Patricia Arquette as Allison Dubois

So I bought some trousers. I’ve just remembered that the other reason was because last weekend I bought this top in the Dust sale:

Brown cowl-neck top(It looks really drab on the internet, doesn’t it? It’s nicer in real life)

And I thought I needed some trousers to go with it. Trousers or a pencil skirt, but I am even less a pencil skirt wearer than I am a trouser wearer.

So trousers it was. I bought a brownish pair, which goes with the top and anything vaguely warm-toned, and a greyish pair, which I am wearing today with a pale grey polo-neck vest and a grey striped sleeveless shirt. I am a vision of colourlessness.

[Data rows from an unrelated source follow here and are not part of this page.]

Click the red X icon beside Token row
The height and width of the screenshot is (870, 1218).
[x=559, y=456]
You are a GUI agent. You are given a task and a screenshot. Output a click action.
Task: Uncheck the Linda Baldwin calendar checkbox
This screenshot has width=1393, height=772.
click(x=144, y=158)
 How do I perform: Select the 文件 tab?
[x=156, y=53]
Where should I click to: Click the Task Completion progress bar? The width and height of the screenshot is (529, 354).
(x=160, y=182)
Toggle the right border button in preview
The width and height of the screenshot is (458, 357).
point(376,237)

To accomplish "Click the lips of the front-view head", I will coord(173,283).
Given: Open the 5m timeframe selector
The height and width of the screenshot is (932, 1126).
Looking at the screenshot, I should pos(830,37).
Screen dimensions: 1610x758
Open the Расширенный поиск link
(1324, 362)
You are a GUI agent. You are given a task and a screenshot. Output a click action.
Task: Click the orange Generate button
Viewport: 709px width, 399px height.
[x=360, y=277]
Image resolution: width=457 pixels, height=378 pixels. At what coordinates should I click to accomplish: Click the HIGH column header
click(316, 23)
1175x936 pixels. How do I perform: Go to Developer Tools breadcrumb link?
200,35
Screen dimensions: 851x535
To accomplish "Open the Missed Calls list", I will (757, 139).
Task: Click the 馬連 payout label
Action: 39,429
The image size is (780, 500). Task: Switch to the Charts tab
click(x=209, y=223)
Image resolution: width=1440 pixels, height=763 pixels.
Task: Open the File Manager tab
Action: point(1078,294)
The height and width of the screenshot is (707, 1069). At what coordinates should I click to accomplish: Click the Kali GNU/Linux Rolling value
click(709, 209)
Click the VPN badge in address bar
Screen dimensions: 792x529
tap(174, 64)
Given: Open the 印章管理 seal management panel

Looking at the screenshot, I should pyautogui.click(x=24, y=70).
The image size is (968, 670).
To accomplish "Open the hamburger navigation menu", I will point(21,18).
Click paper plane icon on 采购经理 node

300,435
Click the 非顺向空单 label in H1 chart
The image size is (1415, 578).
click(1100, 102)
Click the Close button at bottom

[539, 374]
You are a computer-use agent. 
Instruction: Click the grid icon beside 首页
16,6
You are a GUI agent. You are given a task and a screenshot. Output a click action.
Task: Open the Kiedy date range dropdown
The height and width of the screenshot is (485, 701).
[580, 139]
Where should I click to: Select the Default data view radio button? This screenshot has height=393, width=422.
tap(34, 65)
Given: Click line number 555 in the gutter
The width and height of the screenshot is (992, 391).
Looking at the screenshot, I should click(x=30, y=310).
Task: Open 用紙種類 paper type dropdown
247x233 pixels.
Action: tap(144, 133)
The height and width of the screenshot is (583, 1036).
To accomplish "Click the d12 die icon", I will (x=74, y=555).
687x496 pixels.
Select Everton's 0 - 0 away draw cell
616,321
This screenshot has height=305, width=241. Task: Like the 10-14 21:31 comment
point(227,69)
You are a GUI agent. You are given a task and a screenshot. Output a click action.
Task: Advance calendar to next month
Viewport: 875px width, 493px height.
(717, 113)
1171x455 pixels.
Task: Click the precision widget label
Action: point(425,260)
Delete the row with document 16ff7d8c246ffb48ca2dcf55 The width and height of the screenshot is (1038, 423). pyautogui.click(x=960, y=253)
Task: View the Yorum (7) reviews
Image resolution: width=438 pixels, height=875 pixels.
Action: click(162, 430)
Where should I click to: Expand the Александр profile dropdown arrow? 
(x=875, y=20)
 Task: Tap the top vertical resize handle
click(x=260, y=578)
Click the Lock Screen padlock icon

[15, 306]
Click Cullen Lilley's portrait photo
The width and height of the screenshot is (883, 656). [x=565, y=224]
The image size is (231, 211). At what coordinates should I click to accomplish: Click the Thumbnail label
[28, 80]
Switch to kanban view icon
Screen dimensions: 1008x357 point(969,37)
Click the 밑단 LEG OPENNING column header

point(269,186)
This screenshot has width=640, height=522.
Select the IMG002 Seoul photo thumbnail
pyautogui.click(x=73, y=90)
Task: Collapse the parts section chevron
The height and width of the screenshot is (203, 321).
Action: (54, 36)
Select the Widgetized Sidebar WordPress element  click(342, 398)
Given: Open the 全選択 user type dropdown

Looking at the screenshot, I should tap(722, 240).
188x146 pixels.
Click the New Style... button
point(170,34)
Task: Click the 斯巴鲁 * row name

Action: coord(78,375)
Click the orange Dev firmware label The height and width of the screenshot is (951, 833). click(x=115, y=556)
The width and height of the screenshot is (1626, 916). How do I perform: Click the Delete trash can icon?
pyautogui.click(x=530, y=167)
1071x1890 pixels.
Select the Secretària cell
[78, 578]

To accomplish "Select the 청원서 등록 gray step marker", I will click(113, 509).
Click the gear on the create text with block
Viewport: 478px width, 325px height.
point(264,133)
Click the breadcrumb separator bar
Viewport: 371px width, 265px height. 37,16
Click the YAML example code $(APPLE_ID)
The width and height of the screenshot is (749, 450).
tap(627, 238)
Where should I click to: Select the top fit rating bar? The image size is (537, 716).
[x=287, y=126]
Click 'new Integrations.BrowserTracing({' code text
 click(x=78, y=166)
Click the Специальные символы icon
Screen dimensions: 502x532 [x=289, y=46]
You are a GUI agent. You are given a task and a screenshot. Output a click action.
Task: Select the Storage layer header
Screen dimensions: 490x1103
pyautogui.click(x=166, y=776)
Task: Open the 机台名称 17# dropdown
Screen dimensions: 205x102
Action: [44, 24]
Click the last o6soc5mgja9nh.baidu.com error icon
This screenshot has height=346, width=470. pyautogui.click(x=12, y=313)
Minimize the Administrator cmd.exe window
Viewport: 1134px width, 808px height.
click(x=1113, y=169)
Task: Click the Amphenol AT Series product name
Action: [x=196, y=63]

Anyway, I like the trousers. They are flattering and comfortable and they broaden my work wardrobe by a much higher factor than the simple addition of two new items of clothing. HOWEVER, who designed the fastenings on smart trousers? Both pairs have

  • A button
  • Three hook fastenings
  • A zip
  • A belt

Are work trousers more inclined than most to fall down inopportunely? Or is it just that it’s more embarrassing if your trousers fall down at work than if it happens elsewhere, when you would just laugh it off? I cannot imagine circumstances in which a zip and a belt, or some buttons and a belt, wouldn’t have sufficed.

That aside, I am enjoying my new status as a trouser-wearer. But I still don’t know why anyone would wear them for fun.

Outdoor gladrags

Last Sunday was the hottest of a run of hot days in London. It was also the day the England football team lost to Germany in a 4-1 thriller in the second round of the World Cup, Kevin Pietersen’s 30th birthday, and the third and final day of Hard Rock Calling, the misleadingly-named music festival which this year featured, among other hard rockers, Stevie Wonder, James Morrison, Crowded House, Elvis Costello and Crosby, Stills and Nash.

But it was the promise of Paul McCartney which had me eagerly pressing the “refresh” button on my browser the morning tickets went on sale. I tried to get tickets to see him at the Dome back in December, but the good seats were insanely expensive and anyway, it sold out before I could buy any. Day tickets to Hard Rock Calling are £60 and you get to sit anywhere you like and see lots of other acts, so this was a much better choice.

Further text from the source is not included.